Indonesia’s economic and geopolitical clout is on the rise. After the fall of long-ruling autocrat Suharto in 1998 and the devastation of the Asian Economic Crisis that same year, the country has since emerged as the world’s third-largest democracy and burgeoning economic power. Last week, the Indonesian presidential election — and the drama surrounding its outcome — thrust the archipelago nation into the spotlight.

In recent times, Indonesia and Australia have endured a complicated political and diplomatic relationship, which has often clouded public perceptions of our northern neighbour despite its vast potential. For instance, many Australians would be unaware that Indonesia’s economy is on track to overtake Australia’s economy in GDP terms, and is projected to become the fourth largest globally by 2040.

Australia could play an important role in the country’s transformation, which provides an investment opportunity for our superannuation funds, as well as our energy, mining and infrastructure companies.  Indonesia has abundant natural resources (especially in agriculture, gas, hydrocarbons, oil, rubber and timber), a skilled workforce and relatively consistent per annum GDP growth of 6 per cent in the decade from 2004-2014. While crude production is in decline in the country, natural gas is increasing in importance. And although coal production dominates power generation (after Australia it is the second largest coal exporter), as is the case in Australia, renewable energy is becoming more important and increasingly encouraged by government.

Based on the trends of the past decade, Indonesia’s economy could double to $US1.758 trillion in the 16 years to 2030. Of course, this growth is dependent on its productivity, income inequality and infrastructure woes being resolved.

Australian resource companies, banks and large superannuation funds should be looking to capitalise on such fast-paced growth. Indonesia is expected to be the seventh largest economy by 2030, and the fourth largest by 2040. For Australia, this means a booming middle class that will be looking to spend. Its consuming class currently sits at 74 million, but this is tipped to jump to between 140-170 million by 2030.

Superannuation funds with existing infrastructure portfolios in Australia, the US and Europe are well-placed to invest in Indonesian ports, airports and toll roads. With population growth of 3.7 million people a year, the population is expected reach in excess of 280 million by 2030. The vast majority – 71 per cent – will live in urban areas and produce 86 per cent of GDP. Jakarta will remain the most populated city, but urbanisation is also resulting in swift growth in other cities, with Batam, Pekanbaru and Makassar growing at about 7 per cent per annum.

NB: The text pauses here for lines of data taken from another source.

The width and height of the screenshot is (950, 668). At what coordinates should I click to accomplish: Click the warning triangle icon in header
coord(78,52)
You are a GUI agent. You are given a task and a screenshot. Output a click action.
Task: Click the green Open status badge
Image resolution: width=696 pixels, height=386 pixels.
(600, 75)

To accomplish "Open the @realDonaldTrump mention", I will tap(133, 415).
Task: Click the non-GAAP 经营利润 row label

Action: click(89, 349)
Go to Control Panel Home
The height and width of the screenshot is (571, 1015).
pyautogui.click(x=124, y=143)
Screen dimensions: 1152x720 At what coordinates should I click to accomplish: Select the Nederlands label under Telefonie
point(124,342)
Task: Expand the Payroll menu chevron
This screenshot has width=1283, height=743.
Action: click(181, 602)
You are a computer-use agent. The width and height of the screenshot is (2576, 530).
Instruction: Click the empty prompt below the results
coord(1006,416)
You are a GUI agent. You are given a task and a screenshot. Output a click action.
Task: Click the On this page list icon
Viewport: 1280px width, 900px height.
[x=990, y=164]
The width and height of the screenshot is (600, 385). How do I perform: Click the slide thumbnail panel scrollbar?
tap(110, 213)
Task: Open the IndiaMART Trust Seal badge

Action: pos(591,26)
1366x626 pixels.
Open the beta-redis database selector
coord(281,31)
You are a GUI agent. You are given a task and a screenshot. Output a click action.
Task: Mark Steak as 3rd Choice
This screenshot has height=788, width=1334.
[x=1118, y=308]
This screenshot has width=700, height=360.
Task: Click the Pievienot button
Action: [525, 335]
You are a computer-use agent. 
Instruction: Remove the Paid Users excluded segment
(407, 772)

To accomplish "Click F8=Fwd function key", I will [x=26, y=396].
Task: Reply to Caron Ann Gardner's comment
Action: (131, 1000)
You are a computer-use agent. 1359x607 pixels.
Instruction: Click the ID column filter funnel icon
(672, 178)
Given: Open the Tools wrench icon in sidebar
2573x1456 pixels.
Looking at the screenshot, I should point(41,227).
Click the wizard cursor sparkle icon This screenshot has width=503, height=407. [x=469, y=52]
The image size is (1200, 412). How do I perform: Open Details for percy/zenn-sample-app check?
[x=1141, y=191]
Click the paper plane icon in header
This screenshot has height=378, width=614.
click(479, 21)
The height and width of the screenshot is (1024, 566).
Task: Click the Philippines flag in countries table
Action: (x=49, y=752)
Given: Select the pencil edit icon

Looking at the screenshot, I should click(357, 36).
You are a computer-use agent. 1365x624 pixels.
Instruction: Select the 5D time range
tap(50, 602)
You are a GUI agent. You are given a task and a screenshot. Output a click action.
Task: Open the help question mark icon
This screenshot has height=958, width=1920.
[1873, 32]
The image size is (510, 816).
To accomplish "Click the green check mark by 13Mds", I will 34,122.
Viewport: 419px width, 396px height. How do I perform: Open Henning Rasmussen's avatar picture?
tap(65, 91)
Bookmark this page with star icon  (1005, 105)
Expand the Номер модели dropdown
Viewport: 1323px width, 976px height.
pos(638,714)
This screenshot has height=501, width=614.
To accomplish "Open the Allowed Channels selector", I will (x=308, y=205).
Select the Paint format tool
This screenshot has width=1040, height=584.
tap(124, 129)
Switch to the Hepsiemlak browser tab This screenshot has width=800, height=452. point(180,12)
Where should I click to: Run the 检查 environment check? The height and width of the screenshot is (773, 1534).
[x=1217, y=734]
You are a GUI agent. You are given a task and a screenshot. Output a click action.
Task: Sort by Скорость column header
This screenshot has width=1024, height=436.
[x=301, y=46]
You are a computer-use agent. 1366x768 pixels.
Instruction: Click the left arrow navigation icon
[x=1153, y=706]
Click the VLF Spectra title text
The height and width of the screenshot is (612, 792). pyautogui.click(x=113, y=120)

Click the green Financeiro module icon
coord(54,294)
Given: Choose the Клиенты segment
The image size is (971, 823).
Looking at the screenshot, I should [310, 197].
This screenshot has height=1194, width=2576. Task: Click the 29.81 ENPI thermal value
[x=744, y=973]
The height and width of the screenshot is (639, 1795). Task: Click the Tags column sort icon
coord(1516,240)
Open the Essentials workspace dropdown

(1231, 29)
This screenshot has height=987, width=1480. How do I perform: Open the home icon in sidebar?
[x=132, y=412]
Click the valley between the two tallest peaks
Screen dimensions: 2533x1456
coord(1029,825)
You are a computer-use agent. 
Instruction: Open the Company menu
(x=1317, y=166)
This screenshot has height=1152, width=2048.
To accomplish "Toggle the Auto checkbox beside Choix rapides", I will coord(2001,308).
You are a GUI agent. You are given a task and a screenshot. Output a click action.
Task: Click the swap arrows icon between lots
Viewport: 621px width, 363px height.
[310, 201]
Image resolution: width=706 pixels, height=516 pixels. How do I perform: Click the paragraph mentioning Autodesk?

Developing infrastructure to keep pace with population growth will be a significant challenge. Australia, with its pool of superannuation savings, infrastructure expertise and our skilled investment houses has an opportunity to fund and manage Indonesia’s needs alongside local firms. One such opportunity is Tanjung Priok, the main international port which currently has a capacity of ships of 50,000 deadweight tonnes (DWT) compared to Singapore at 150,000 (DWT).

Other nations are already investing in Indonesia. Chinese state-owned railway and infrastructure investors have suggested they will spend $5bn on coal-related and passenger rail such as in Central Kalimantan and South Sumatra and on an express train to the main Jakarta airport (Soekarno-Hatta). Meanwhile, the Japanese government has suggested high speed rail lines between Jakarta and Bundung. Australia should be following China and Japan’s lead.

Australia’s expertise in hydropower also puts it in a unique position. The Indonesian government has set an electrification target of 90 per cent of population by 2020, with 20 per cent of supply coming from hydro. Indonesia has abundant river hydro opportunities, and with 60 million people currently without power, Australian expertise such as that developed in the Snowy Mountains, Tasmanian Hydro or Pacific Hydro would be useful for much needed environmentally-sensitive hydro power generation.

With the potential of a $US9 trillion economy and 280 million people by the year 2030, Indonesia could achieve significant status within ASEAN well before the middle of this century. The next few years will be crucial for the Indonesian people and whether or not their aspirations for a better life in a fairer, richer and globally influential nation is to become a reality. If there is decisive leadership at the presidential level, alongside ongoing prudent economic and political reform, Australia will find it increasingly difficult to ignore the rising power next door.